如果要去掉还是树,那么去掉之后一定是联通分量为1的
因此维护一个neighbour并在遍历某个edge时先remove后add回来即可
然后看联通分量是否为1
class Solution:
def findRedundantConnection(self, edges: List[List[int]]) -> List[int]:
# 去掉之后联通分量仍然是1即可
nodes = set()
neighbour = defaultdict(list)
for x, y in edges:
neighbour[x].append(y)
neighbour[y].append(x)
nodes.add(x)
nodes.add(y)
n = len(nodes)
ans = None
visit = [False] * n
# 联通分量走完
def dfs(node):
nonlocal visit
visit[node - 1] = True
for child in neighbour[node]:
if visit[child - 1] is False:
dfs(child)
for x, y in edges:
visit = [False] * n
# 更新一下neighbour
neighbour[x].remove(y)
neighbour[y].remove(x)
# 遍历所有点
cnt = 0
for node in range(1, n + 1):
if visit[node - 1] is False:
dfs(node)
cnt += 1
#print(cnt)
if cnt == 1:
ans = [x, y]
# 更新一下neighbour
neighbour[x].append(y)
neighbour[y].append(x)

■ ■ ■ ■ ■

任务目标 1: 请从冗余连接题解中原样摘录从"如果要去掉还是树,那么去掉之后一定是联通分量为1的"到"nodes.add(x)"的这一段。
任务目标 2: 从冗余连接题解最后一行之后接着往下写。
下面的材料与冗余连接题解相互独立。

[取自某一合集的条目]
■ ■ ■ ■ ■

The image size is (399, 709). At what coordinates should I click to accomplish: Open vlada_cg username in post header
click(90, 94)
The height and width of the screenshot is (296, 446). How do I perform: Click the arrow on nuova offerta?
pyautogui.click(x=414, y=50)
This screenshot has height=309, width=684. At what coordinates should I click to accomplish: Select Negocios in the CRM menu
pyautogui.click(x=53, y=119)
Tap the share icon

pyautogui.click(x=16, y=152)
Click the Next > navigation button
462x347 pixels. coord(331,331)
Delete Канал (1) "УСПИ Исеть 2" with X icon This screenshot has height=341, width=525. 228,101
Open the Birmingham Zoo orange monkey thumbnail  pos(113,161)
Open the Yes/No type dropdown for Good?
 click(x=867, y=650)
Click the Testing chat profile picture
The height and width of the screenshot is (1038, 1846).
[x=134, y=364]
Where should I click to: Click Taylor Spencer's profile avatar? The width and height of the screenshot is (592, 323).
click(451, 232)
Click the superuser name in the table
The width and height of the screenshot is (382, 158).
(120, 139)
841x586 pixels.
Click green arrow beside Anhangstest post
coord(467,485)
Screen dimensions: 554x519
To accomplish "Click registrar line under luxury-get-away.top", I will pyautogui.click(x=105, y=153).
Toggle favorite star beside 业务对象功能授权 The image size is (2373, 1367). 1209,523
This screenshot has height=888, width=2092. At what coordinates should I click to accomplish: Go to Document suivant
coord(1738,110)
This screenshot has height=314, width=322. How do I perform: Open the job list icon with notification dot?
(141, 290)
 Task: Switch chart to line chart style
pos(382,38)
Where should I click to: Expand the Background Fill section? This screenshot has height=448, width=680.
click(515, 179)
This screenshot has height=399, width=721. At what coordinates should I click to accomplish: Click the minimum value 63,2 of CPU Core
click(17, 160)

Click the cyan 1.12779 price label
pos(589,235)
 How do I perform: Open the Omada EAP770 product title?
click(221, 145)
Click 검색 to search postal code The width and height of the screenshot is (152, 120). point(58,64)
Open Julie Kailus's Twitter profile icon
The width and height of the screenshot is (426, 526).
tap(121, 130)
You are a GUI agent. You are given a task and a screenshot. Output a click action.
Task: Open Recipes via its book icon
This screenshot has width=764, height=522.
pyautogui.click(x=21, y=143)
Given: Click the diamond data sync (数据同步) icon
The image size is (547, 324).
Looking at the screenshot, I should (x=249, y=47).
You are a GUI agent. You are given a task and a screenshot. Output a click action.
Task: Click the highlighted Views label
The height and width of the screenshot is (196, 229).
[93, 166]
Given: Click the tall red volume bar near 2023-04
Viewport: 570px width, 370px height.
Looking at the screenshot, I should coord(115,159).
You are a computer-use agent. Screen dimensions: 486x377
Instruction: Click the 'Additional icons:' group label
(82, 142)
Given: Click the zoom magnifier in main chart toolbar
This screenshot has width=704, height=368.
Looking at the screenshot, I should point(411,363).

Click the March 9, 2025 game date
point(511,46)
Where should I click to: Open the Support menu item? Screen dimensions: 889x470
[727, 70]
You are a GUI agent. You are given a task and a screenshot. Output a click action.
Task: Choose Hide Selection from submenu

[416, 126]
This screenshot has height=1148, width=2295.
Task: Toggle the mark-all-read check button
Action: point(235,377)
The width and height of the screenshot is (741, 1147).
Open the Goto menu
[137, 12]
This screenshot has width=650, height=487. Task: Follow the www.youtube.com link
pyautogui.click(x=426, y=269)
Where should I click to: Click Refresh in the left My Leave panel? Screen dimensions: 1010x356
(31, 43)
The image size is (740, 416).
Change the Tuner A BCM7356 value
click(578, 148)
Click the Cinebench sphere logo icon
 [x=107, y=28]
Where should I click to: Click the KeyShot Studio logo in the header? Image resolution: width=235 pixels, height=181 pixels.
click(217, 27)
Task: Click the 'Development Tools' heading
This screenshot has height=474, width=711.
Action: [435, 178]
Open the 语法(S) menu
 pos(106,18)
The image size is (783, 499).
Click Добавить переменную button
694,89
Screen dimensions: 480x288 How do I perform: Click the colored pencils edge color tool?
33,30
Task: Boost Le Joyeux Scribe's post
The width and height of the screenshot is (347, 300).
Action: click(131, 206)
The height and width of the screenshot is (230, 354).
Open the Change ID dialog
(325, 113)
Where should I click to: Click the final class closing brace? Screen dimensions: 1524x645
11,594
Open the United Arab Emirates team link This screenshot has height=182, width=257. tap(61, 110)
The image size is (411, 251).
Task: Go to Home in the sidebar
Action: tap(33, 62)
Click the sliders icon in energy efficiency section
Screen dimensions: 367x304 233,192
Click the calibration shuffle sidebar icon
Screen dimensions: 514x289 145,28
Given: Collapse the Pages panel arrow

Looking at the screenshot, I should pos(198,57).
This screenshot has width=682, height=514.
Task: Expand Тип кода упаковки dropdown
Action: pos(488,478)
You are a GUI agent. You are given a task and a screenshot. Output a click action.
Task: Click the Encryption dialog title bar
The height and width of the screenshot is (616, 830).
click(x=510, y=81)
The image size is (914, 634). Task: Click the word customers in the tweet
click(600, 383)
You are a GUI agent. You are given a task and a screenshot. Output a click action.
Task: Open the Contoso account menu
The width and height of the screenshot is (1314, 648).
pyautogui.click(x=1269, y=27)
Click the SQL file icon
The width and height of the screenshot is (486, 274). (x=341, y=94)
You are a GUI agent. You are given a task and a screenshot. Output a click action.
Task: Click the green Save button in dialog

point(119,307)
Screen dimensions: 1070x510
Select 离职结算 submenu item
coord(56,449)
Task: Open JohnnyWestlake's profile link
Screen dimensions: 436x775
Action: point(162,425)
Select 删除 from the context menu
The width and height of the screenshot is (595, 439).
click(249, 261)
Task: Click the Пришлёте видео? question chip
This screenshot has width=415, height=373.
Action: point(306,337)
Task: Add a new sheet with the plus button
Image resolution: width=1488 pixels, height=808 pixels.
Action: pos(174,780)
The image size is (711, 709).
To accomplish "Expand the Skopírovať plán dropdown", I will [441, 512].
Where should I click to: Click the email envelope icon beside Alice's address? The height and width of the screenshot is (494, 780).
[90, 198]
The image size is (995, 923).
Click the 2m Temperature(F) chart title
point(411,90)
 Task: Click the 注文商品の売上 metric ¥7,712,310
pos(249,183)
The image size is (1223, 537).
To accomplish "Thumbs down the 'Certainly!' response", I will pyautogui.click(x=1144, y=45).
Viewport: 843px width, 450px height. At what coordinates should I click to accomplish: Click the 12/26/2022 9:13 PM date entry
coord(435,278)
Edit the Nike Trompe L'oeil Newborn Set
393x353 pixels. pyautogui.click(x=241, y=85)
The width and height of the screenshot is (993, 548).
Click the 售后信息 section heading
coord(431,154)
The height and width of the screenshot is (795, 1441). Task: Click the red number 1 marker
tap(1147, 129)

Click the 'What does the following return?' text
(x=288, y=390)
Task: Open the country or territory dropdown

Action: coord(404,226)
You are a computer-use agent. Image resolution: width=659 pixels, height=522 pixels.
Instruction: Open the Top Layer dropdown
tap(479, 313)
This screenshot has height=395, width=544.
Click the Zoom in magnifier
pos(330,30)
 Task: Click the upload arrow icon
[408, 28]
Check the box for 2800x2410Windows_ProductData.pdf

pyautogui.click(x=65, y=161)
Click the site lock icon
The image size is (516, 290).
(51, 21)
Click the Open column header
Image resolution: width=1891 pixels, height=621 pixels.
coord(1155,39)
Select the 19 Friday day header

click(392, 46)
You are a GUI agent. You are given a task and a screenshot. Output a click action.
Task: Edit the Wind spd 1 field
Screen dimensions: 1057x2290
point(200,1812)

■ ■ ■ ■ ■

任务回答 1:
如果要去掉还是树,那么去掉之后一定是联通分量为1的
因此维护一个neighbour并在遍历某个edge时先remove后add回来即可
然后看联通分量是否为1
class Solution:
def findRedundantConnection(self, edges: List[List[int]]) -> List[int]:
# 去掉之后联通分量仍然是1即可
nodes = set()
neighbour = defaultdict(list)
for x, y in edges:
neighbour[x].append(y)
neighbour[y].append(x)
nodes.add(x)

任务回答 2:
return ans
官方
意思是如果不是同一个联通分量就合并 否则就是多余的边
class Solution:
def findRedundantConnection(self, edges: List[List[int]]) -> List[int]:
n = len(edges)
parent = list(range(n + 1))
def find(index: int) -> int:
if parent[index] != index:
parent[index] = find(parent[index])
return parent[index]
def union(index1: int, index2: int):
# 后者作为爸爸
parent[find(index1)] = find(index2)
for node1, node2 in edges:
if find(node1) != find(node2):
union(node1, node2)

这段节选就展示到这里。